● **Task instructions**
Please find the lines in the entries below that contain the word "आउटस", and copy each one.

● **Exercise data**

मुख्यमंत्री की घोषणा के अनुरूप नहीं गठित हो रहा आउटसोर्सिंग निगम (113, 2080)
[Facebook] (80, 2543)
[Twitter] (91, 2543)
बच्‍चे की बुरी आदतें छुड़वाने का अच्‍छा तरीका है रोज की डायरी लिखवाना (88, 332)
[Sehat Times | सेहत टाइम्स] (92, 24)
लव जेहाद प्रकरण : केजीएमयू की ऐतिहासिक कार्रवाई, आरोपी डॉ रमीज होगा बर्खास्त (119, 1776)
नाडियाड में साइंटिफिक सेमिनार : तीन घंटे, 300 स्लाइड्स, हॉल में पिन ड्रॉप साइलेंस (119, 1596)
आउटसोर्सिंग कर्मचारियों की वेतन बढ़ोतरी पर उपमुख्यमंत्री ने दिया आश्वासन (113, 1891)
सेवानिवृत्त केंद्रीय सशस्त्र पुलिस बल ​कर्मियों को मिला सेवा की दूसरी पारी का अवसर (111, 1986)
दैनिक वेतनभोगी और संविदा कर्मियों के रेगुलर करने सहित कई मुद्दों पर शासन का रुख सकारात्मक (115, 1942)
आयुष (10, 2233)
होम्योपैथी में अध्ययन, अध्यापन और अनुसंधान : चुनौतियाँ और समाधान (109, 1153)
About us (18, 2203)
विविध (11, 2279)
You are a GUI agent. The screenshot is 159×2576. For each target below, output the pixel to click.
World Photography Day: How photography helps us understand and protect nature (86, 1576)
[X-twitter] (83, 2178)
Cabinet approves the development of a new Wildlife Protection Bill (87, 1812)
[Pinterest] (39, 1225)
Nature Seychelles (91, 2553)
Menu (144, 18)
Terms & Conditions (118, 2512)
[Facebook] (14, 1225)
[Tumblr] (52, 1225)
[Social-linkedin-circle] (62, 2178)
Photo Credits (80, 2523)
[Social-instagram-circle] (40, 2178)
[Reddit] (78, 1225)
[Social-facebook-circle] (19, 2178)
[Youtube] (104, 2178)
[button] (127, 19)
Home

● **Response box**
मुख्यमंत्री की घोषणा के अनुरूप नहीं गठित हो रहा आउटसोर्सिंग निगम (113, 2080)
आउटसोर्सिंग कर्मचारियों की वेतन बढ़ोतरी पर उपमुख्यमंत्री ने दिया आश्वासन (113, 1891)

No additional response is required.